[Stored data]
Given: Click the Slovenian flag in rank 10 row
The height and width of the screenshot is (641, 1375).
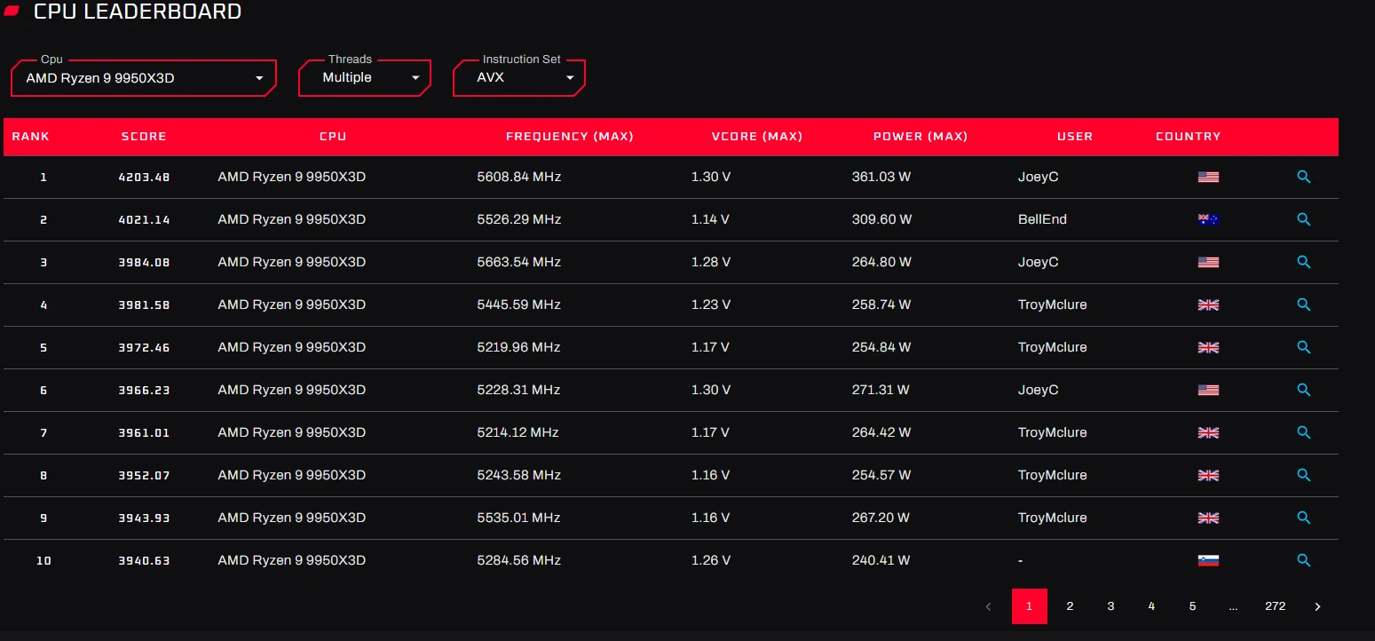Looking at the screenshot, I should pos(1208,560).
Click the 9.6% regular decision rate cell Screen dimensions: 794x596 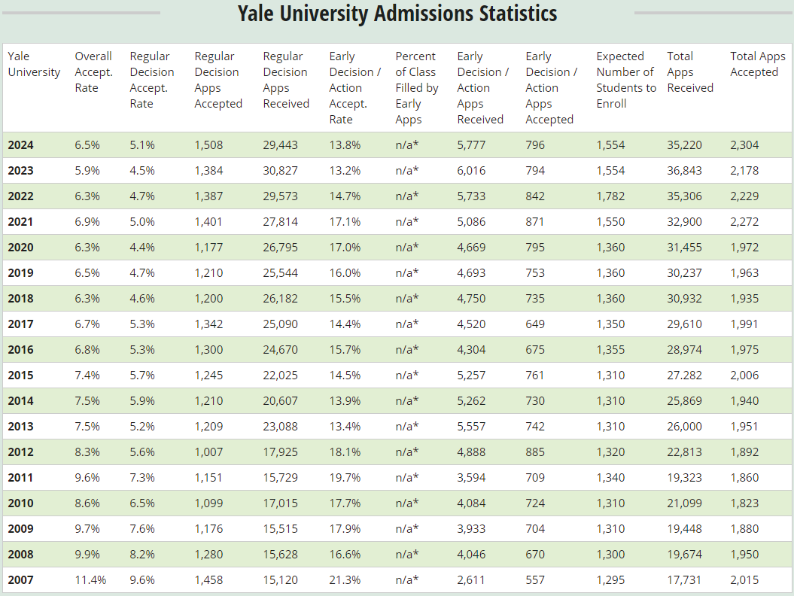[142, 580]
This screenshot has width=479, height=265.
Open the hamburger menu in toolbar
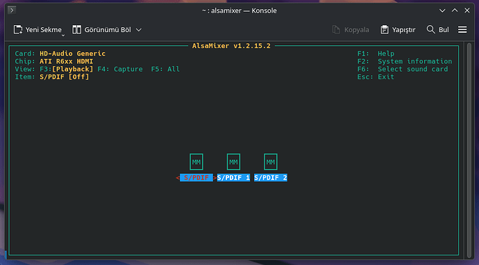click(462, 30)
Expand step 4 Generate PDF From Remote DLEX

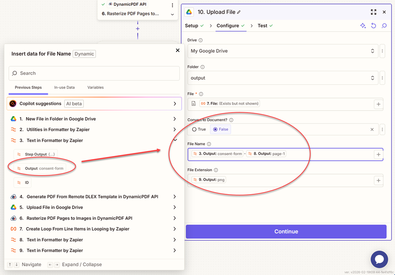tap(175, 197)
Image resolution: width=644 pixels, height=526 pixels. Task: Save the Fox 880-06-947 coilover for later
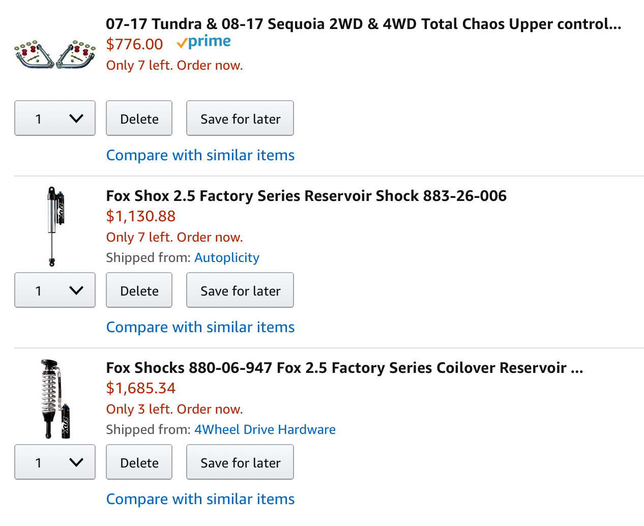240,462
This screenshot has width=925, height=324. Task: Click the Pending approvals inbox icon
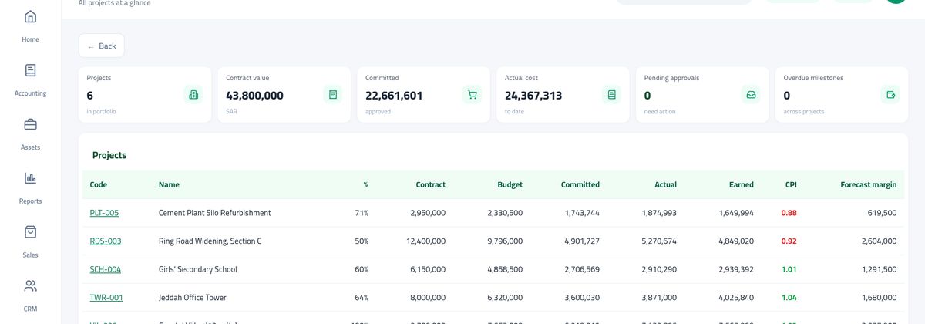751,95
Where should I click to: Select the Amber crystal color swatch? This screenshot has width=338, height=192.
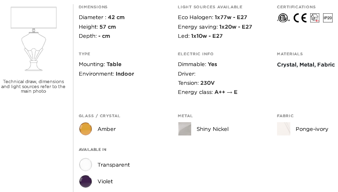pyautogui.click(x=85, y=129)
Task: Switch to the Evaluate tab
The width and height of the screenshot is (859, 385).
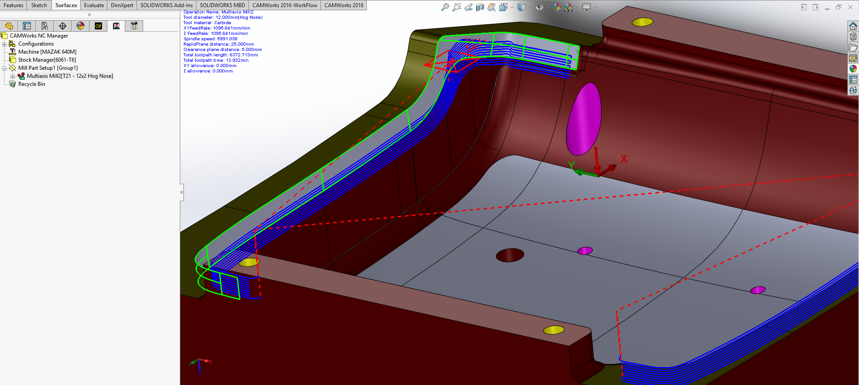Action: coord(94,5)
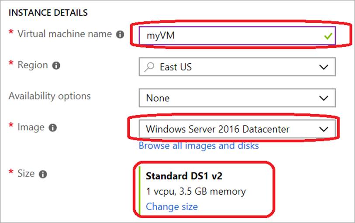The height and width of the screenshot is (223, 355).
Task: Click the info icon next to Image
Action: coord(53,128)
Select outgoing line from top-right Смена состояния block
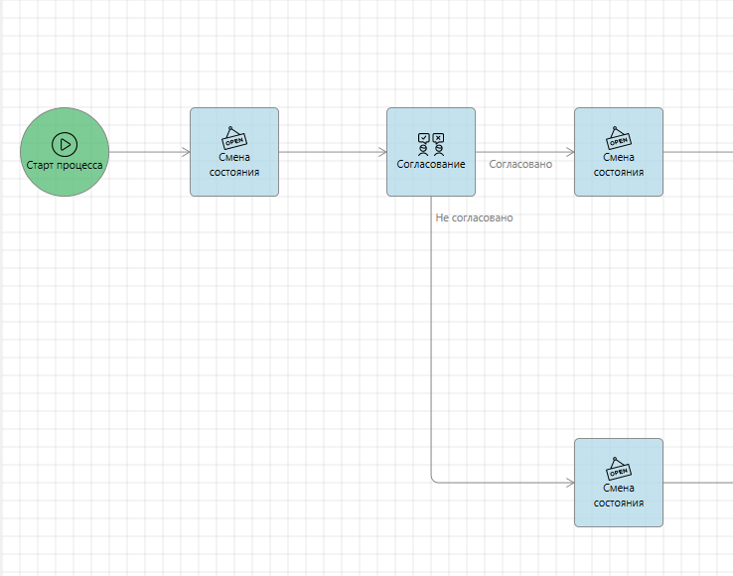 click(695, 152)
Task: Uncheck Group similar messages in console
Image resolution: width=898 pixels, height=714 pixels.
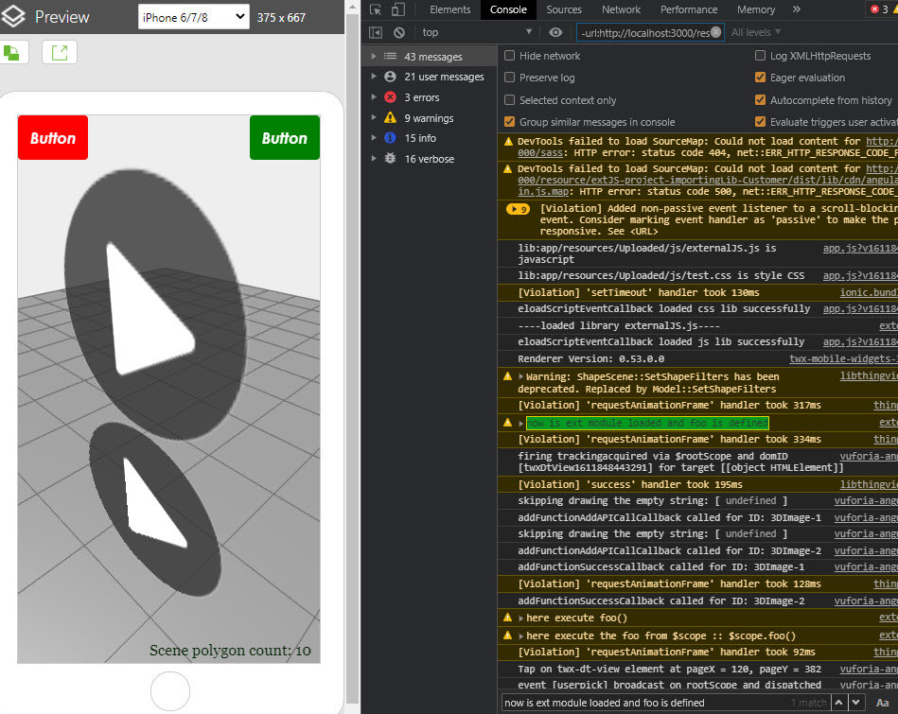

--- Work task ---
Retype exactly, and only, the lines from the one containing "Task: Uncheck Group" through the end of the records above. Pictures stay out of the copy.

--- Written response ---
Task: Uncheck Group similar messages in console
Image resolution: width=898 pixels, height=714 pixels.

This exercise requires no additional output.